Wednesday, April 25, 2012

Biomimetic Butterflies



Hi there! I know it's been a bit since my last post but life is getting, um, "full and busy" these days as things move forward. But I simply HAD to share these butterflies with you. These ravishing beauties were created in 2007 by The Barbarian Group, an interactive marketing firm, for the exhibit Interactivity at the McLeod Residence, a gallery in Seattle, Wa. The butterflies are laser cut from paper and are rigged up, through a system of motors, magnets, video cameras, and computer magic that I would be hard pressed to explain, to respond to observers by flapping their wings. The details of the installation and the creation of the wings can be found here, (it's pretty neat-o if you're a geek-nerd type so I'll see you there!) and you can check out the wing flapping happiness in the video below.

The Barbarians designed seven "species" of butterflies for the exhibit using unique algorithms for each. It gets a tad "math-y" but you owe it to yourself to check out the families by going here. For example:

Circle Packing



                                                                                 Photo- Life As Art via Flickr

Here is a video of the process of creating these wings posted by Robert Hodgin, one of the barbarians, on Vimeo. He says he used magnetic forces and voroni to create the patterns. Voroni is a type of mathematical dividing of a space with a certain specified point in each division. Math-y stuff, I know. Cornell University has an applet that let's you play around with making Voroni diagrams and once you do it, by clicking anywhere, you can easily see how it divides the space so that there is only one specified coordinate in each division. Go ahead, watch the video below and then go play at Cornell's site here.


Easy, right? Then stick it in the laser cutter. Nerdy stuff really is pretty cool.

Another of Robert Hodgin's images of biomimetric butterflies.

What exactly is biomimetics? It is defined by Websters as "the study and development of synthetic systems that mimic the formation, function, or structure of biologically produced substances and materials and biological mechanisms and processes.' So it is the study of structure and function of biological systems, such as butterfly wings, to use in the design of structure, function, and materials of machines or devices. We touched in this in the post about pearls where we learned that scienticst studying the structure and compostion of pearls are using what they've learnedabout pearl nacre in applications for dental implants, artificial bones, and computer components. Anyway- it's biomimicry.

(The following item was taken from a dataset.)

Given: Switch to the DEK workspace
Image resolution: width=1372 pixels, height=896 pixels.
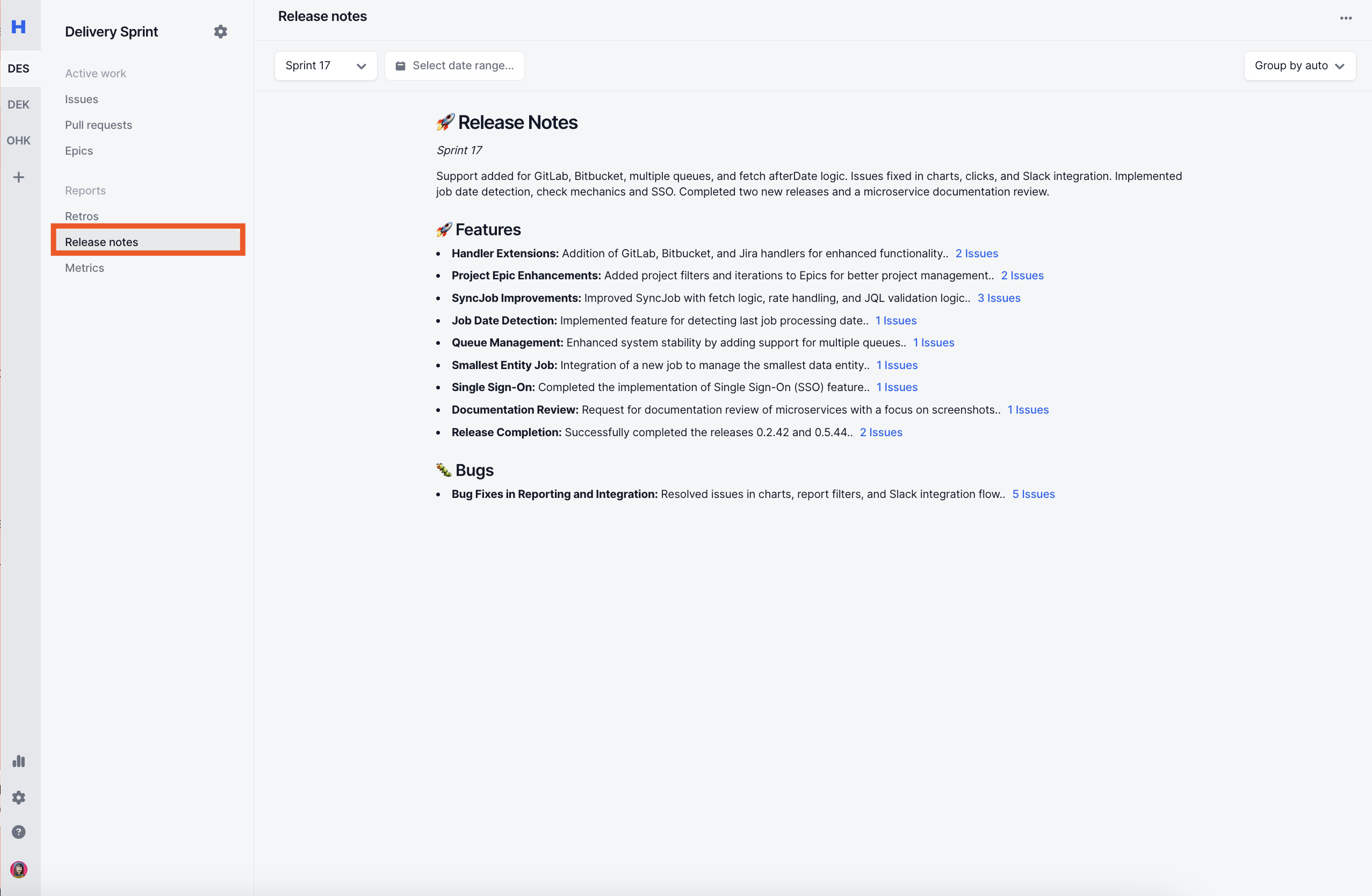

As for butterflies, scientists are using the new discovery that butterfly wings have cells that are natural solar collectors to improve solar technology or hydrogen gas- a green fuel- production. Or how about applying information about the structure and function of the wings and their reflectivity to improve display screens for cell phones, e-readers, and tablets. Cool shtuff, eh?

Did I find other pretty butterfly things while working on this post? Oh you bet I did.

1310275217 30 Biomimetic Chandelier of 500 Photovoltaic Butterflies by Jeroen Verhoeven : TreeHugger
Photos: Bas Helbers, Giulietta Verdon-Roe

"We’ve seen chandeliers made from recycled bicycle parts and cultured crystal, but this imaginative take on fusing lighting and renewable energy generation must be the ultimate in solar-powered gadgets. Taking its biomimetic cue from real-life butterflies that use their wings to gather vital solar energy, this spectacular chandelier is made from 500 butterfly-shaped blue cesium photovoltaic cells, which in turn self-powers a large, hand-blown glass bulb in the center. Dubbed “Virtue of Blue,” it’s designed by Dutch artist-designer Jeroen Verhoeven and masterfully blends ecological design with art and functionalism." Source

This video shows the slow-mo flight of an artificial swallowtail built by Hiroto Tanaka and Isao Shimoyama from Harvard University and the University of Tokyo, respectively, to test their hypothesis about flight. You can go here to read up on it if you would like.  How's this model for a delicate little bit of their craftiness?

Finally, since this is a rather black and white post, I'll leave you with a bit of color. Not that these butterflies have anything to do with biomimicry, necessarily, but they are colorful and pretty and, you know, made from sugar.

Image by SugarRobot via

So I just found out that my niece, who is expecting in June, is decorating her nursery with a butterfly theme. OK, people, why am I just now finding that out? Anyway, after seeing the gorgeous laser-cut butterflies from The Barbarians, my exacto knife is itching and flittering a bit and I have a tiny egg of an idea for the newest addition to our family. Did I say egg?

Egg of Zebra Longwing Butterfly. Image via National Geographic.